Data to examine:

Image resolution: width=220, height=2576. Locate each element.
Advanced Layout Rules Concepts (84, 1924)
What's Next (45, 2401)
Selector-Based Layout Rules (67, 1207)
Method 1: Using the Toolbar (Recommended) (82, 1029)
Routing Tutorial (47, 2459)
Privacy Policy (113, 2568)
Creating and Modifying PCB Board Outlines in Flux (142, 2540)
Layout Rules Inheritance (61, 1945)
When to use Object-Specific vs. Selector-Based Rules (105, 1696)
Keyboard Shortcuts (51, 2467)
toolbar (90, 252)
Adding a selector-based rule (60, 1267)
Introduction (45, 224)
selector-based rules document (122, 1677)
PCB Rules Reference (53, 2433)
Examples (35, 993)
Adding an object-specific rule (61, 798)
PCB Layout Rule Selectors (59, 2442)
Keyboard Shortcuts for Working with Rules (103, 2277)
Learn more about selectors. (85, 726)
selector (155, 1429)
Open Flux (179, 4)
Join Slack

The task:
Write out the whole listing verbatim.

Problem solution:
Image resolution: width=220, height=2576. Locate each element.
Advanced Layout Rules Concepts (84, 1924)
What's Next (45, 2401)
Selector-Based Layout Rules (67, 1207)
Method 1: Using the Toolbar (Recommended) (82, 1029)
Routing Tutorial (47, 2459)
Privacy Policy (113, 2568)
Creating and Modifying PCB Board Outlines in Flux (142, 2540)
Layout Rules Inheritance (61, 1945)
When to use Object-Specific vs. Selector-Based Rules (105, 1696)
Keyboard Shortcuts (51, 2467)
toolbar (90, 252)
Adding a selector-based rule (60, 1267)
Introduction (45, 224)
selector-based rules document (122, 1677)
PCB Rules Reference (53, 2433)
Examples (35, 993)
Adding an object-specific rule (61, 798)
PCB Layout Rule Selectors (59, 2442)
Keyboard Shortcuts for Working with Rules (103, 2277)
Learn more about selectors. (85, 726)
selector (155, 1429)
Open Flux (179, 4)
Join Slack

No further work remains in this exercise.